Line 34. Please delete aka, is unnecessary and informal. Line 64-66. Please correct the examples of the non-canonical roles of miRNAs. The ones listed are recognized as cytoplasmic functions.

 

Reviewer 2 Report

In their manuscript Chetta et al. apply an in silico strategy to identify possible sncRNA-TF-links at a genomic-wide and tissue-specific scale. The strategy itself is sound and might prove useful to test the nuclear role of sncRNAs in future studies.

Minor comments:

Line 48: It’s usually not the 5’UTR TFs are binding to. Maybe better rephrase it to: ‘binding to promoter elements 5’ of genes’ or ‘upstream of genes’. The same accounts for the next sentence. UTR is misleading here.

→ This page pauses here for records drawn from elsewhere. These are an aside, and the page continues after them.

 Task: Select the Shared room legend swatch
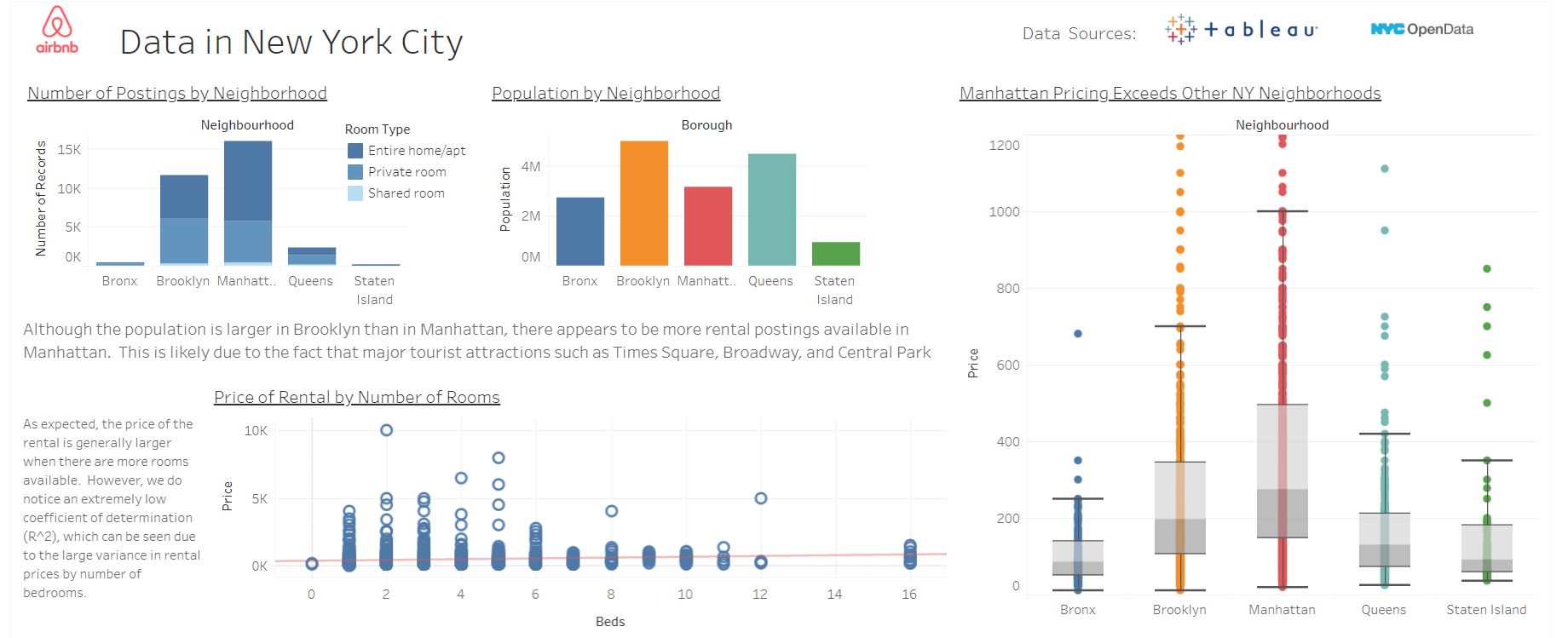pos(355,193)
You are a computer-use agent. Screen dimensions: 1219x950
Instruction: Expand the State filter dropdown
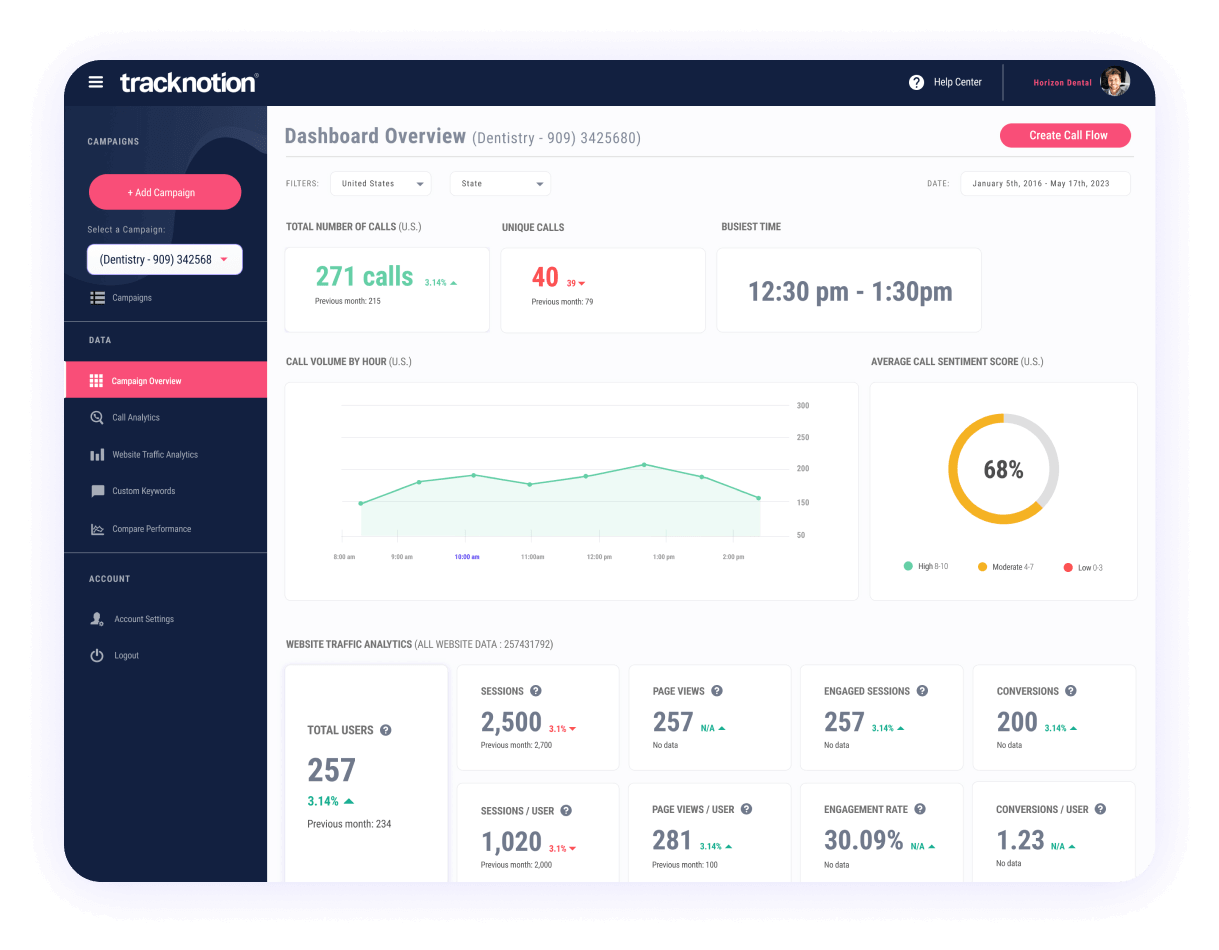click(500, 183)
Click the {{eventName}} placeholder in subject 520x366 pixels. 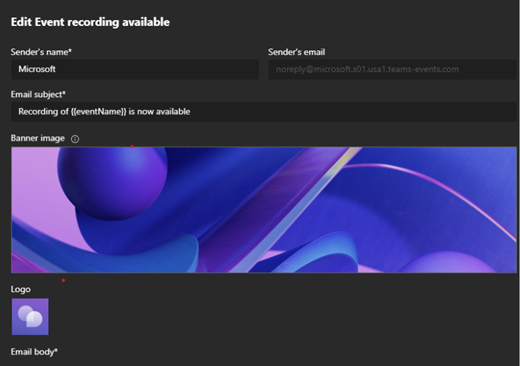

General: The results in this manuscript are displayed in a very general manner. This means that it would be better to include some exemplary miRNAs/piRNAs to illustrate the potential influence in a better way. Maybe back this up with a few published examples (have they been found during the pipeline used here?), just to strengthen the hypothesis and the overall value.

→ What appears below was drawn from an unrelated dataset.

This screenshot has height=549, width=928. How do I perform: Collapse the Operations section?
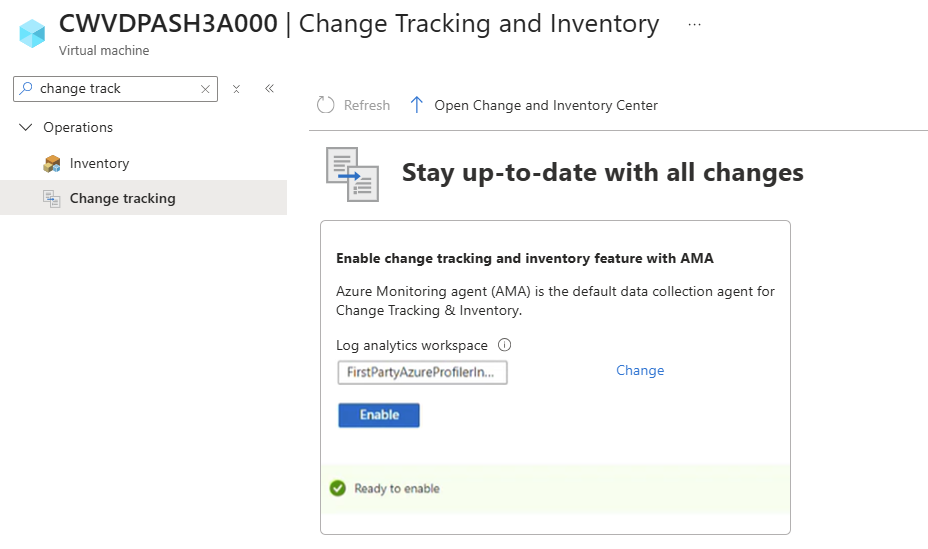pyautogui.click(x=25, y=128)
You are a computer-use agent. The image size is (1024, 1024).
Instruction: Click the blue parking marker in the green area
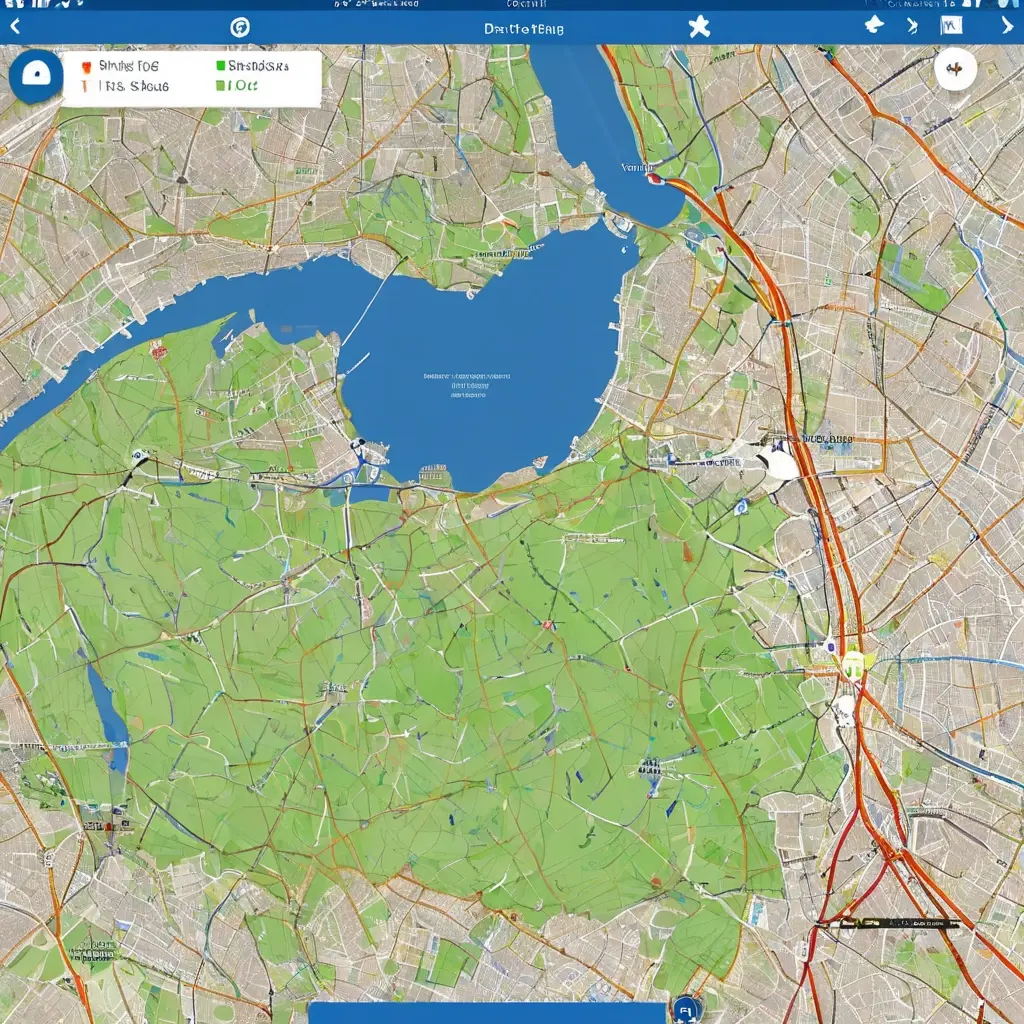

General: Did the authors account for biased sequence distribution by e.g. overrepresented miRNA families (e.g. let-7 family)? This might lead to distribution biases that affect sequence motif identification. If not, this should be stated in the manuscript or corrected in the data output.

Reviewer 3 Report

First of all, I am a believer in nuclear miRNAs and appreciate that this is a overlooked but important biology of small RNAs. However, this manuscript has major flaws in study design and execution. It is not clear did authors analyze potential seed sequence binding with TF:s or the whole mature miRNA sequence from public databanks. To make any sense for this kind of analysis the potential miRNA/TF binding site -interactions, they must be analyzed from miRNA profiling studies where sample have been separated to nuclear and cytoplasmic fractions.

Another major flaw is that authors have presumed RNA:DNA triplex binding (Hoogsteen paring not likely in physiological conditions), and negleted very likely miRNA binding to nuclear longer non-coding RNAs (promoter associate or enhancer RNAs). There are several published datasets available for such analysis.

For these reasons I think authors conclusions of associated pathways is invalid and could potentially harm future studies in the associated fields.